**Your task**
Could you write out the rows, unchanged, from the very start through the line containing "372x285 pixels. point(75,211)"?

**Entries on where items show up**
-*-
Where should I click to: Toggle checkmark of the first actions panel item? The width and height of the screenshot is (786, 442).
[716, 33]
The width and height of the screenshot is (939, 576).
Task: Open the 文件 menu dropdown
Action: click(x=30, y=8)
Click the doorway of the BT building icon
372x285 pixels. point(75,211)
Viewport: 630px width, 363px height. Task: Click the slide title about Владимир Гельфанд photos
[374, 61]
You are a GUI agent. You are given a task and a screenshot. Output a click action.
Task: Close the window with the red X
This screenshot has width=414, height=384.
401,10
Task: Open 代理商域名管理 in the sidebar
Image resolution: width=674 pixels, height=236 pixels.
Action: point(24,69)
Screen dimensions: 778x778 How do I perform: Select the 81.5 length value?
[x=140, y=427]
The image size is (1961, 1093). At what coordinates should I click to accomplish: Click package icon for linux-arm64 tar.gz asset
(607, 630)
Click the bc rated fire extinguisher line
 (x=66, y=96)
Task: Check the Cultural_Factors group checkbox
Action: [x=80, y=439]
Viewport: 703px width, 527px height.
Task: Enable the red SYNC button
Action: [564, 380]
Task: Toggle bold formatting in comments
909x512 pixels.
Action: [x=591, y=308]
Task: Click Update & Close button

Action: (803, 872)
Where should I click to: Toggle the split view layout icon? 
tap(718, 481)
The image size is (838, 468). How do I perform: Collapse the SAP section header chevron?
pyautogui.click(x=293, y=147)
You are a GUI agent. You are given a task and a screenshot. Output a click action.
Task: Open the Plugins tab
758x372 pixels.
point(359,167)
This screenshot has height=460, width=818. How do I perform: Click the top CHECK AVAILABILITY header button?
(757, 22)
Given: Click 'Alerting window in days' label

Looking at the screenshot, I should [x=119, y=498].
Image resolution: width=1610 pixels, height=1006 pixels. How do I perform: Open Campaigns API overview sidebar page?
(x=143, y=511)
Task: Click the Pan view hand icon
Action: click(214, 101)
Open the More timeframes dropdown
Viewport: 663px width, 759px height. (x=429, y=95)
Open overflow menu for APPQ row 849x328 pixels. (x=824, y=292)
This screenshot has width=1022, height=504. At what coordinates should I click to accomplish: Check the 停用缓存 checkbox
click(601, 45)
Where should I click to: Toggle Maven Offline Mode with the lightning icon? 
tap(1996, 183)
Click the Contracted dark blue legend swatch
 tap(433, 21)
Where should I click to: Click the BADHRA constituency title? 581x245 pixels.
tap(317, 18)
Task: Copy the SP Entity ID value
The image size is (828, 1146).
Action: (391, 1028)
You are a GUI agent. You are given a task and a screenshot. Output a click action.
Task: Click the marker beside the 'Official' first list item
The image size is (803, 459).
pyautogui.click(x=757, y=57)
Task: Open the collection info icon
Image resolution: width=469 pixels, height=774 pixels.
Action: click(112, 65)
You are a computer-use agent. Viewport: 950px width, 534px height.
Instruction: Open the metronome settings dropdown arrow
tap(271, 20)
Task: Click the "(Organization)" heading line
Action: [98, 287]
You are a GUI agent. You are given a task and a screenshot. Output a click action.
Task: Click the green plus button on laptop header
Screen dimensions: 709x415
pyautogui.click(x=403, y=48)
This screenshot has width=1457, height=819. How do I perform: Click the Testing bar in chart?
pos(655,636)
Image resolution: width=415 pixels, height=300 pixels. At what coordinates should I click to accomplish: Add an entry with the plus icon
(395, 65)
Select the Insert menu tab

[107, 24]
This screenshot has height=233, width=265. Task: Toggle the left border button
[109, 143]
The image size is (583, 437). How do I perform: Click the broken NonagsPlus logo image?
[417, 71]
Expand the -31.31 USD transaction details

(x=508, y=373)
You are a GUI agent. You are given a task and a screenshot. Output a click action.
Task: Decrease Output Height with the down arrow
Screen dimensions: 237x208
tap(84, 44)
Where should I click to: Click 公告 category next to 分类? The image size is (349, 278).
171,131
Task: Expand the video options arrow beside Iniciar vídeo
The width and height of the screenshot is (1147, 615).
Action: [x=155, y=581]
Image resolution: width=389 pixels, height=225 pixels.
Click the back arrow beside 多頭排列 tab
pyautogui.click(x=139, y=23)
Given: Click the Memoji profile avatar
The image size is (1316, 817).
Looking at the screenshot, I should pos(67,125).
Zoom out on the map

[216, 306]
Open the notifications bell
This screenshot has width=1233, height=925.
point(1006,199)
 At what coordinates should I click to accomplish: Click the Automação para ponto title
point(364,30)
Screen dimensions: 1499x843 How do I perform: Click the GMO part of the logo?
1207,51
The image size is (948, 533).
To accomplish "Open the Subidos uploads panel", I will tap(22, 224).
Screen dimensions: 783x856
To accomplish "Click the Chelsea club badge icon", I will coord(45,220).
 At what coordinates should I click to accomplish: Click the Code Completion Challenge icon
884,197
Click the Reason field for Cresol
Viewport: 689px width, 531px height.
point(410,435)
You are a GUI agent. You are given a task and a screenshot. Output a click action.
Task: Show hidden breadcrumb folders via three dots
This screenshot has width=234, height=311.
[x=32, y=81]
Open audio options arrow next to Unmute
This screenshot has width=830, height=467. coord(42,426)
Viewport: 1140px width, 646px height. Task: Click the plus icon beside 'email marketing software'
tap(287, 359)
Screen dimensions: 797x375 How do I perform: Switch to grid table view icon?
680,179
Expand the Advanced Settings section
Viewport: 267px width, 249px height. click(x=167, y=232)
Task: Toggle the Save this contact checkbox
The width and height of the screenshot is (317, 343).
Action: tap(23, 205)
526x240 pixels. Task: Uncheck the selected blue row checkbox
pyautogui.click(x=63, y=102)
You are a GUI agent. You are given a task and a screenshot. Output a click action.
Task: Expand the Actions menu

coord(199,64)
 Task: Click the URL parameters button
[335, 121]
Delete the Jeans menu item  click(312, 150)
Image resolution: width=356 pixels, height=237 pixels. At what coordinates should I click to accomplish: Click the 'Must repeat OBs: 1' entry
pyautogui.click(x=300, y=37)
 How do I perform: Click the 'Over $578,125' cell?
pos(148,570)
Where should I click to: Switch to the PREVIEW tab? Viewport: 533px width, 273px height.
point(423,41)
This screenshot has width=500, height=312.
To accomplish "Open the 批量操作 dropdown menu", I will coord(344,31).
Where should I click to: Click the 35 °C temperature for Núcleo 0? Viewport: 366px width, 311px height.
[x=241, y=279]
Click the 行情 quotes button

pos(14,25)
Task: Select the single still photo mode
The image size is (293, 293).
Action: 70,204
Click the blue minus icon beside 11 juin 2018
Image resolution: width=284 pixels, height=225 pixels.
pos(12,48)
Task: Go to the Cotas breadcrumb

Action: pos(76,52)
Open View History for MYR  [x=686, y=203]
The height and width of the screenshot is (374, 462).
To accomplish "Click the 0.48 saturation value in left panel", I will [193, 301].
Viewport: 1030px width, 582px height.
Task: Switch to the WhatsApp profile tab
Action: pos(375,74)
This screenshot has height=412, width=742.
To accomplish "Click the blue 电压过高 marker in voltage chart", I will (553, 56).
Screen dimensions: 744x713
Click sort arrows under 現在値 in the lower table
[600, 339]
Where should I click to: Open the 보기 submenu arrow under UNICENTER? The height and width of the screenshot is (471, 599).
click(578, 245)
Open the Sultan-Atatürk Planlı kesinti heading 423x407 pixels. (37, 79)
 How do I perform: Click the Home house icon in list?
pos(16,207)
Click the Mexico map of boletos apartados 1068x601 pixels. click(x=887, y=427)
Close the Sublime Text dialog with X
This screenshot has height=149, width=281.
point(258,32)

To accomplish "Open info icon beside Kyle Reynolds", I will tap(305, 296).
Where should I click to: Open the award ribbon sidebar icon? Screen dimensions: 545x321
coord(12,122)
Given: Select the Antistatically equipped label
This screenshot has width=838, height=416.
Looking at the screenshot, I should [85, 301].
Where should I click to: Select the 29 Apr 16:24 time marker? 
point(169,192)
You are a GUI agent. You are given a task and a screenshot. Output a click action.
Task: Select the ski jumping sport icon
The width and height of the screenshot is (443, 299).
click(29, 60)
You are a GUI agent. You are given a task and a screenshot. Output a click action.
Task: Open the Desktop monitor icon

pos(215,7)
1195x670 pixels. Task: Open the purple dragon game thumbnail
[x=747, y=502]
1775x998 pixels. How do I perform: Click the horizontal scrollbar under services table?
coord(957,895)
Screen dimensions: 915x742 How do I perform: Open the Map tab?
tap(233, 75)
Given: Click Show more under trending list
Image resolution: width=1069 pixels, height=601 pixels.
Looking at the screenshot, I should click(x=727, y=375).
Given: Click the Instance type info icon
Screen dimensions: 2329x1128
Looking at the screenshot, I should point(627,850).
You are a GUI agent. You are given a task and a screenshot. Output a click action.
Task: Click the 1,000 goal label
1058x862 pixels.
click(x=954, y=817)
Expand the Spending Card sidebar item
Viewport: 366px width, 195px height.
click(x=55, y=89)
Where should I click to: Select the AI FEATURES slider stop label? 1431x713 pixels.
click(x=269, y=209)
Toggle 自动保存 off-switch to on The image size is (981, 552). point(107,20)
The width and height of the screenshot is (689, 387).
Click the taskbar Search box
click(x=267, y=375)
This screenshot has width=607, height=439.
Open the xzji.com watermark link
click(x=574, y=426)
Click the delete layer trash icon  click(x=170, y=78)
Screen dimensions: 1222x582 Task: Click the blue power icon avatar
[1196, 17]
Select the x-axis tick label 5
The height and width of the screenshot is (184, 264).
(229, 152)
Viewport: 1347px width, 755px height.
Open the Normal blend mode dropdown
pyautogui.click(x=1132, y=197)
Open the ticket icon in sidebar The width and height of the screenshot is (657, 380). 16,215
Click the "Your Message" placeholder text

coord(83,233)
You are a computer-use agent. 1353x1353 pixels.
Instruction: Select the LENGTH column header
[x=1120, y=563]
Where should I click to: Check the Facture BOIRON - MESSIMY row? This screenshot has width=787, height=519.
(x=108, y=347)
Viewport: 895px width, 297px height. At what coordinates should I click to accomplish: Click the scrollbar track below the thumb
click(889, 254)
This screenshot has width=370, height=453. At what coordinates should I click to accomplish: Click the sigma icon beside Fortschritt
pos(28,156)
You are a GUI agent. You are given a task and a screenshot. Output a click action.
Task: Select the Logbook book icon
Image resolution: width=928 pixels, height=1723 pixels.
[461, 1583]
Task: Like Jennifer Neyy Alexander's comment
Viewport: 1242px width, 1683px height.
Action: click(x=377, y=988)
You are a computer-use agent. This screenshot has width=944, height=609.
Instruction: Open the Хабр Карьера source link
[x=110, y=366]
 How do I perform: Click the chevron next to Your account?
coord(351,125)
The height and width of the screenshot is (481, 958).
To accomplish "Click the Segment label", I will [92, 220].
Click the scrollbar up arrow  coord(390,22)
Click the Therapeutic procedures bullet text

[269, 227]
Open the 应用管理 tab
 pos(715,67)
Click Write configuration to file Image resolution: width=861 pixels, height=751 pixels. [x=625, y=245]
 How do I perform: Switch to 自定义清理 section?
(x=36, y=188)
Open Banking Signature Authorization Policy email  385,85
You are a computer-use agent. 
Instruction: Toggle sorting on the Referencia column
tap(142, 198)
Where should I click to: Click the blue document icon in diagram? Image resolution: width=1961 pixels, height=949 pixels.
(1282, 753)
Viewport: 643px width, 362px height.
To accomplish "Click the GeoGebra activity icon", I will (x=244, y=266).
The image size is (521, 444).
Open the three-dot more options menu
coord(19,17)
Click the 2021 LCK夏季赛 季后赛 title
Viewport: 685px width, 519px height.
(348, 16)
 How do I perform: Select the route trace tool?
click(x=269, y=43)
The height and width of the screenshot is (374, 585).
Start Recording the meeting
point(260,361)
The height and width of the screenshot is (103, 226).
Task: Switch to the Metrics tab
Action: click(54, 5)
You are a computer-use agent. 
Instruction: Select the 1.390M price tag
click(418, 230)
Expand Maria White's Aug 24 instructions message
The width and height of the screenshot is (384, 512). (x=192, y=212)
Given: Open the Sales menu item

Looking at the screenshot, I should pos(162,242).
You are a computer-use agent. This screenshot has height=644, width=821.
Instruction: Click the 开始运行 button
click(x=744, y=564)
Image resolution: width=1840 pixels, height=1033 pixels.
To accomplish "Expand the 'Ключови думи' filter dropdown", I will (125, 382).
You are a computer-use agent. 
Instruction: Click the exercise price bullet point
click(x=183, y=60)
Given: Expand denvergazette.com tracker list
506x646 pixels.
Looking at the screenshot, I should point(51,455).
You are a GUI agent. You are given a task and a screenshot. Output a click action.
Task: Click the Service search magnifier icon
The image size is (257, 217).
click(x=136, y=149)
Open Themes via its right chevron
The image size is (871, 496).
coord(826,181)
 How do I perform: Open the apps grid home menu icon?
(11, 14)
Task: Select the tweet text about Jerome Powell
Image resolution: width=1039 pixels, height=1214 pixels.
-*-
**Written solution**
Where should I click to: Toggle checkmark of the first actions panel item? The width and height of the screenshot is (786, 442).
[716, 33]
The width and height of the screenshot is (939, 576).
Task: Open the 文件 menu dropdown
Action: click(x=30, y=8)
Click the doorway of the BT building icon
372x285 pixels. point(75,211)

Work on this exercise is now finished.